Insulting president should not be a criminal offence, says Kagame
President Kagame disagrees with Rwanda's Supreme Court on maintaining that insulting the head of state is a criminal offence. Says the matter should be discussed further because the president is a public official like any other.
KIGALI | Rwandan President Paul Kagame has rejected a Supreme Court decision to maintain as a crime an insult or defamation against the person of the president.
On Thursday, the highest court in Rwanda ruled that the law, which was introduced last year, should apply to the head of state, but stripped other public officials such as legislators, heads of security agencies and local governments of similar ‘privilege.’
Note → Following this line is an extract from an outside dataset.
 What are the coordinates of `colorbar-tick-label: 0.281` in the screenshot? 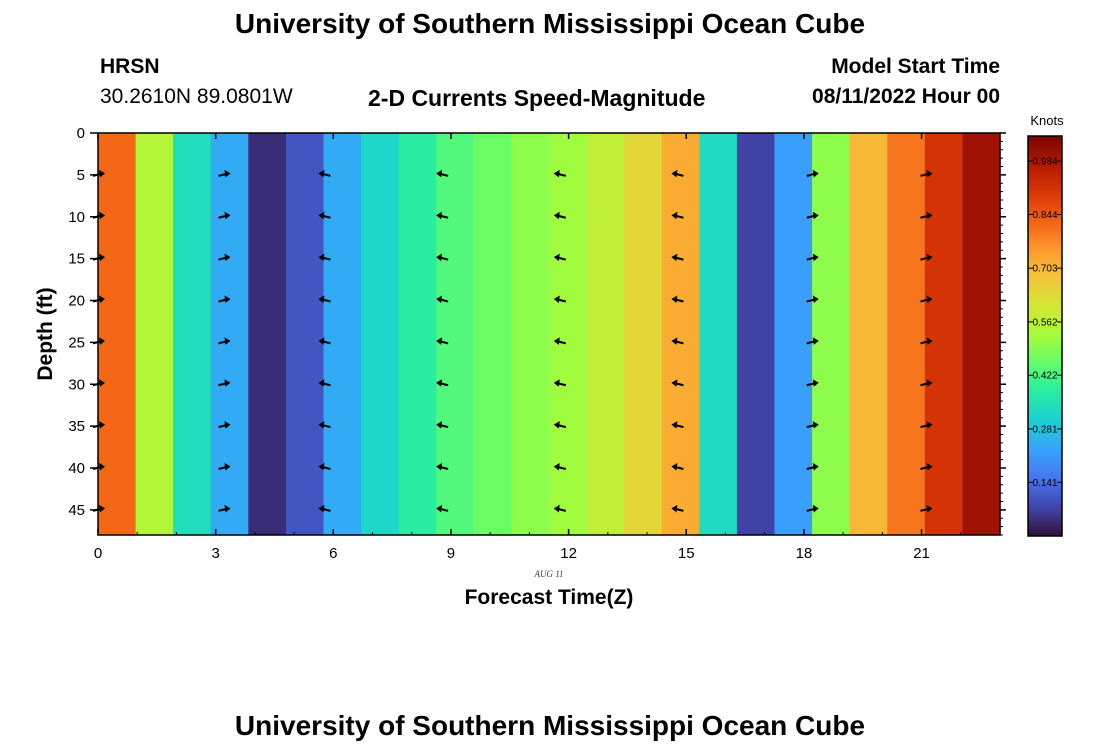 It's located at (1044, 430).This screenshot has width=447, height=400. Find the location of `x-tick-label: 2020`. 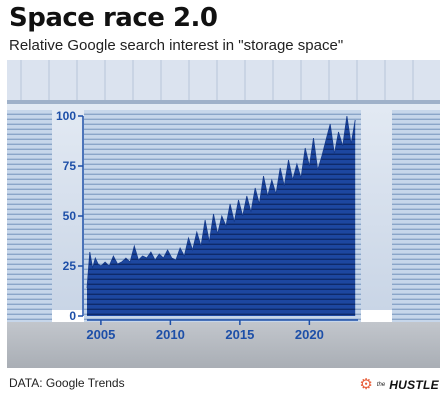

x-tick-label: 2020 is located at coordinates (310, 334).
The law means that a person found guilty of insulting or mocking the head of state is liability on conviction to a term of imprisonment of between five and seven years.
Specifically, the designers of the law envisaged prohibiting writings or caricatures (cartoons) that humiliate the head of state, public officials like MPs, ministers or other government officials.
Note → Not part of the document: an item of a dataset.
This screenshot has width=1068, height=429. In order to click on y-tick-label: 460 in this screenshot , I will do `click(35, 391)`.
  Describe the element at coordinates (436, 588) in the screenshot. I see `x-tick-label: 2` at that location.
But in a brief statement released shortly after the Supreme Court decision, Village Urugwiro (Rwanda presidency), said that although it respects the independence of the judiciary, it would not agree with the decision on the head of state.
“The president takes issues with the decision to retain as criminal offences, insults or defamation against the head of state, who is also a public official,” the presidency said.
Lawyer Richard Mugisha had argued that the law was unconstitutional as it undermined freedom of expression. The court ruled that the law should remain, due to the responsibility that the office holds.
But the presidency said that “Kagame’s position has always been that this should be a civil and not a criminal matter.”
Kagame called for further debate on the matter.
Gonzaga Muganwa, the executive secretary of Rwanda Journalists Association, said he would be releasing a statement on the latest development on the contentious press freedom matter shortly.
However, at the time Rwandan parliament passed the law, Muganwa had described it as “a classic case of people legislating to protect themselves rather than looking out for the interests of the public.”
“In journalism, cartoons are, by nature, humorous, thus it is easy for the subject to perceive them as humiliating even when the intention is quite different,” he said last year.
This article will be updated as more comments come in.